--- Start Provided records ---

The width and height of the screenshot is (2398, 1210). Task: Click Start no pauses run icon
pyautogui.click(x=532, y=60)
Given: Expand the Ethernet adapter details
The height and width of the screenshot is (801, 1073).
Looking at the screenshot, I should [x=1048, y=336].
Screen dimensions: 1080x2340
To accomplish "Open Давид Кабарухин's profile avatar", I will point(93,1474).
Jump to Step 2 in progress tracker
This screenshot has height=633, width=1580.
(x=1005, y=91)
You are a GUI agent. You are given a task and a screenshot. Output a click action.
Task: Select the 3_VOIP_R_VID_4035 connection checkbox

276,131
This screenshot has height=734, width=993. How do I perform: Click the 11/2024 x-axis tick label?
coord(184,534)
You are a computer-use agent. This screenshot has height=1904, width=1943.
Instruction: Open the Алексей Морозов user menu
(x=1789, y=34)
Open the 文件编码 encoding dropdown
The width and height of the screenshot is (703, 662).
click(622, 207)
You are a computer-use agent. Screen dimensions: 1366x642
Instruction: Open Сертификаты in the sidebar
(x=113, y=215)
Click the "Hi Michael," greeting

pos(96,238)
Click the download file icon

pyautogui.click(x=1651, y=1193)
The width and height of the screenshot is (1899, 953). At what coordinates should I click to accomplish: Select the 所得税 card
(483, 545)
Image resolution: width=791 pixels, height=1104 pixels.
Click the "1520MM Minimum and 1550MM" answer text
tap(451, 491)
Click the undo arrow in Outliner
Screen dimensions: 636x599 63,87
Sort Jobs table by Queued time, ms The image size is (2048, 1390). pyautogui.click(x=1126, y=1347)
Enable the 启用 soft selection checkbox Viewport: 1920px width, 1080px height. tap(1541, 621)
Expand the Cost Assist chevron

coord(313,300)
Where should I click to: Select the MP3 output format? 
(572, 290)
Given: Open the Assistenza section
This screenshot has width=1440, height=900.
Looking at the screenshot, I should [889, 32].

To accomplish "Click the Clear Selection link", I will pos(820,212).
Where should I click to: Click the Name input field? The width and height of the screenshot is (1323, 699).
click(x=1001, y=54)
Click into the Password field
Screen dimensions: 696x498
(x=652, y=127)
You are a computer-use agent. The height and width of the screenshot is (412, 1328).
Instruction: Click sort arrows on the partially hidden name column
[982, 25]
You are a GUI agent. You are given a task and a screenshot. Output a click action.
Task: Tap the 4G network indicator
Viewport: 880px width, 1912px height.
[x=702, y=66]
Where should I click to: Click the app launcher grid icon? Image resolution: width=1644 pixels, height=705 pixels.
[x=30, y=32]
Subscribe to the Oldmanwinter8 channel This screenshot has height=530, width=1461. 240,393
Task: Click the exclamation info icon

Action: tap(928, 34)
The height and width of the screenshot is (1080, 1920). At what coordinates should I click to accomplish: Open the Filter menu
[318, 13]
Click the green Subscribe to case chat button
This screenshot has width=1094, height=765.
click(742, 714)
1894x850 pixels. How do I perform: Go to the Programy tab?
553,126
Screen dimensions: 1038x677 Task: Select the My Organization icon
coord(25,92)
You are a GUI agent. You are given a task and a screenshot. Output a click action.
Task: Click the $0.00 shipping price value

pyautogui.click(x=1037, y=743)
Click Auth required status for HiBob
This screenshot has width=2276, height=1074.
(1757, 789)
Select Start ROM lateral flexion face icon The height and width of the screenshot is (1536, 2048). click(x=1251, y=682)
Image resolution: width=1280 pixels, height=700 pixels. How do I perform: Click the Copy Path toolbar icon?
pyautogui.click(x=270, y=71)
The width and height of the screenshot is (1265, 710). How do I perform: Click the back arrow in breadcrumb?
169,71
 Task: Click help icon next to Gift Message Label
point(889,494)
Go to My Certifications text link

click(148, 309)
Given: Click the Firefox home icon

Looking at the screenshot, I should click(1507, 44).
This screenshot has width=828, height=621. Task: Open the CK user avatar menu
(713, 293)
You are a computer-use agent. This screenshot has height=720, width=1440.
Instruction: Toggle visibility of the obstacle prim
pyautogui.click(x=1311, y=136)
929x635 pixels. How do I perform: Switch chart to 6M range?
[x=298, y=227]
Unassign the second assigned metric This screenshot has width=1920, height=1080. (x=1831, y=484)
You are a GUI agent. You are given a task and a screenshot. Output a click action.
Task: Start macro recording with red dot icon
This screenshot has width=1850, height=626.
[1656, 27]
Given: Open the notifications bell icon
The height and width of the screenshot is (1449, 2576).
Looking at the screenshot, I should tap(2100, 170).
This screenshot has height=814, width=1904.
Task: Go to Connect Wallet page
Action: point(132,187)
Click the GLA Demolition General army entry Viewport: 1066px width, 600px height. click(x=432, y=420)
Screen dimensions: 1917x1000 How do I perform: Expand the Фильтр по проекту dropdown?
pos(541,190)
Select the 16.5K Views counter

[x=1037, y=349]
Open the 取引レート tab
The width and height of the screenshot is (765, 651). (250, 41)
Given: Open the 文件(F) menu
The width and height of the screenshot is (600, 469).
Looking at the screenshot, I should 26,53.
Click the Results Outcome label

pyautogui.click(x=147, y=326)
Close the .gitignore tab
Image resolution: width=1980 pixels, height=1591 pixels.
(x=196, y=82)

--- End Provided records ---

■ The request
Reproduce the lines of the listing above verbatim, starting at the line that contains "Given: Expand the Ethernet adapter details" and ending at the line that contains "click(x=1001, y=54)", including both of those lines.

■ Task result
Given: Expand the Ethernet adapter details
The height and width of the screenshot is (801, 1073).
Looking at the screenshot, I should [x=1048, y=336].
Screen dimensions: 1080x2340
To accomplish "Open Давид Кабарухин's profile avatar", I will point(93,1474).
Jump to Step 2 in progress tracker
This screenshot has height=633, width=1580.
(x=1005, y=91)
You are a GUI agent. You are given a task and a screenshot. Output a click action.
Task: Select the 3_VOIP_R_VID_4035 connection checkbox

276,131
This screenshot has height=734, width=993. How do I perform: Click the 11/2024 x-axis tick label?
coord(184,534)
You are a computer-use agent. This screenshot has height=1904, width=1943.
Instruction: Open the Алексей Морозов user menu
(x=1789, y=34)
Open the 文件编码 encoding dropdown
The width and height of the screenshot is (703, 662).
click(622, 207)
You are a computer-use agent. Screen dimensions: 1366x642
Instruction: Open Сертификаты in the sidebar
(x=113, y=215)
Click the "Hi Michael," greeting

pos(96,238)
Click the download file icon

pyautogui.click(x=1651, y=1193)
The width and height of the screenshot is (1899, 953). At what coordinates should I click to accomplish: Select the 所得税 card
(483, 545)
Image resolution: width=791 pixels, height=1104 pixels.
Click the "1520MM Minimum and 1550MM" answer text
tap(451, 491)
Click the undo arrow in Outliner
Screen dimensions: 636x599 63,87
Sort Jobs table by Queued time, ms The image size is (2048, 1390). pyautogui.click(x=1126, y=1347)
Enable the 启用 soft selection checkbox Viewport: 1920px width, 1080px height. tap(1541, 621)
Expand the Cost Assist chevron

coord(313,300)
Where should I click to: Select the MP3 output format? 
(572, 290)
Given: Open the Assistenza section
This screenshot has width=1440, height=900.
Looking at the screenshot, I should [889, 32].

To accomplish "Click the Clear Selection link", I will pos(820,212).
Where should I click to: Click the Name input field? The width and height of the screenshot is (1323, 699).
click(x=1001, y=54)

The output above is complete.